**DESCRIPTION OF THE TASK:** Reproduce word for word the lines of the items below, from the line containing "Given: Open the Tags sidebar section" through the end of the items, with both ends included.

**DATA SUPPLIED:**
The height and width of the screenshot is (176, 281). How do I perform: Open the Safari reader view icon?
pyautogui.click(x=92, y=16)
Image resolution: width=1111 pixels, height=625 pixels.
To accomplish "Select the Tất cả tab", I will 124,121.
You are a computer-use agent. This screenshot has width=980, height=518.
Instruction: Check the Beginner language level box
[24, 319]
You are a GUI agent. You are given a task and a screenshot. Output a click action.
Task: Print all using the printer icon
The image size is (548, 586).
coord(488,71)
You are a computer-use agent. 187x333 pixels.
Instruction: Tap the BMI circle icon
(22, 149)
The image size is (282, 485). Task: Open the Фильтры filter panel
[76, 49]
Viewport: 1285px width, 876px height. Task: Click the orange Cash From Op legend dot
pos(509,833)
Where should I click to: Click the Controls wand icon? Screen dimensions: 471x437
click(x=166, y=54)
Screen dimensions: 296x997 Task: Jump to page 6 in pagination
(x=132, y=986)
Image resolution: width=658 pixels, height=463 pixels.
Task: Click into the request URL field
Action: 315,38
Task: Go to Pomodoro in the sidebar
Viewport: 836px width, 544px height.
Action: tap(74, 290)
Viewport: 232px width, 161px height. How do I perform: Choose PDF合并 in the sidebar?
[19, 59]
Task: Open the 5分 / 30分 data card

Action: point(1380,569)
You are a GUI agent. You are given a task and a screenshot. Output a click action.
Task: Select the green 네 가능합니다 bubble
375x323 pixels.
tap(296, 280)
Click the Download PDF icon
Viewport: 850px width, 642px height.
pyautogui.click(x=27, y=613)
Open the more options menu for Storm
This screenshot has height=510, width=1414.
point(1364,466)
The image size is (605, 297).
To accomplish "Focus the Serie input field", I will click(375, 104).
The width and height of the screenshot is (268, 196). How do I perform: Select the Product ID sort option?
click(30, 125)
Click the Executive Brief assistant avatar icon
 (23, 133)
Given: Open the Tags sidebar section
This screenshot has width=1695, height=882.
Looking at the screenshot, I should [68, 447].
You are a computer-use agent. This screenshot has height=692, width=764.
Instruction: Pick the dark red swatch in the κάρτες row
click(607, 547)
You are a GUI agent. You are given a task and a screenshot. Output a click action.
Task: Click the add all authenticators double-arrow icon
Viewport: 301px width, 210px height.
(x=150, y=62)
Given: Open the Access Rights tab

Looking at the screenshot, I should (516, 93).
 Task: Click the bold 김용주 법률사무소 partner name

**RESPONSE:**
Given: Open the Tags sidebar section
This screenshot has width=1695, height=882.
Looking at the screenshot, I should [68, 447].
You are a computer-use agent. This screenshot has height=692, width=764.
Instruction: Pick the dark red swatch in the κάρτες row
click(607, 547)
You are a GUI agent. You are given a task and a screenshot. Output a click action.
Task: Click the add all authenticators double-arrow icon
Viewport: 301px width, 210px height.
(x=150, y=62)
Given: Open the Access Rights tab

Looking at the screenshot, I should (516, 93).
 Task: Click the bold 김용주 법률사무소 partner name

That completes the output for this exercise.